■ **The records**:
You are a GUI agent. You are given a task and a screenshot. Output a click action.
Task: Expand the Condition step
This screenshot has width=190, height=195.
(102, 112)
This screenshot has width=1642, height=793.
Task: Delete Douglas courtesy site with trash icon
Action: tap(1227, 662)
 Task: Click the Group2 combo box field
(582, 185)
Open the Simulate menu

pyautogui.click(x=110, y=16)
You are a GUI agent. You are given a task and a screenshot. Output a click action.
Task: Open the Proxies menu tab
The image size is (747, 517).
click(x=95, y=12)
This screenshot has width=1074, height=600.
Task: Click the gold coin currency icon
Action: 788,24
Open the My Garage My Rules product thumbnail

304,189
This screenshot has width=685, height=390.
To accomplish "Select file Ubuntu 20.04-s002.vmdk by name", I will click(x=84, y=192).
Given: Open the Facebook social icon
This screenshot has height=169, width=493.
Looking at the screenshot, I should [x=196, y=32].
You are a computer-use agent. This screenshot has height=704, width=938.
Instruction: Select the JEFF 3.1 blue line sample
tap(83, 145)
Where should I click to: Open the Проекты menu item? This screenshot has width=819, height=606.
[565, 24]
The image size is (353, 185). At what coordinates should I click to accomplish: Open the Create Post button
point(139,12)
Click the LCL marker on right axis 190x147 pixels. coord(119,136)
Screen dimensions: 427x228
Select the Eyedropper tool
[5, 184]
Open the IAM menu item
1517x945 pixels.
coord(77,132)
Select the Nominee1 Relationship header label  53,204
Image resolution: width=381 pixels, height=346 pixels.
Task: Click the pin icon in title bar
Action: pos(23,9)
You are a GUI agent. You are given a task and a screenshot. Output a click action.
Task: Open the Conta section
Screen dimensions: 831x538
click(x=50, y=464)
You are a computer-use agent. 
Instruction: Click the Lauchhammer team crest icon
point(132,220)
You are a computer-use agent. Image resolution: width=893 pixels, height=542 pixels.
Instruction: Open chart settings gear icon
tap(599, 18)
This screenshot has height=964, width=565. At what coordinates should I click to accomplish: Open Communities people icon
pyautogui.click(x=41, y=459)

■ **Task prompt**: Pick out each line of the records that contains the string "width". Count only matches with the same capitalization.

■ **Answer for the task**:
This screenshot has width=190, height=195.
This screenshot has width=1642, height=793.
This screenshot has width=1074, height=600.
This screenshot has width=685, height=390.
This screenshot has height=169, width=493.
You are a computer-use agent. This screenshot has height=704, width=938.
Where should I click to: Open the Проекты menu item? This screenshot has width=819, height=606.
Image resolution: width=381 pixels, height=346 pixels.
You are a computer-use agent. Image resolution: width=893 pixels, height=542 pixels.
This screenshot has height=964, width=565. At what coordinates should I click to accomplish: Open Communities people icon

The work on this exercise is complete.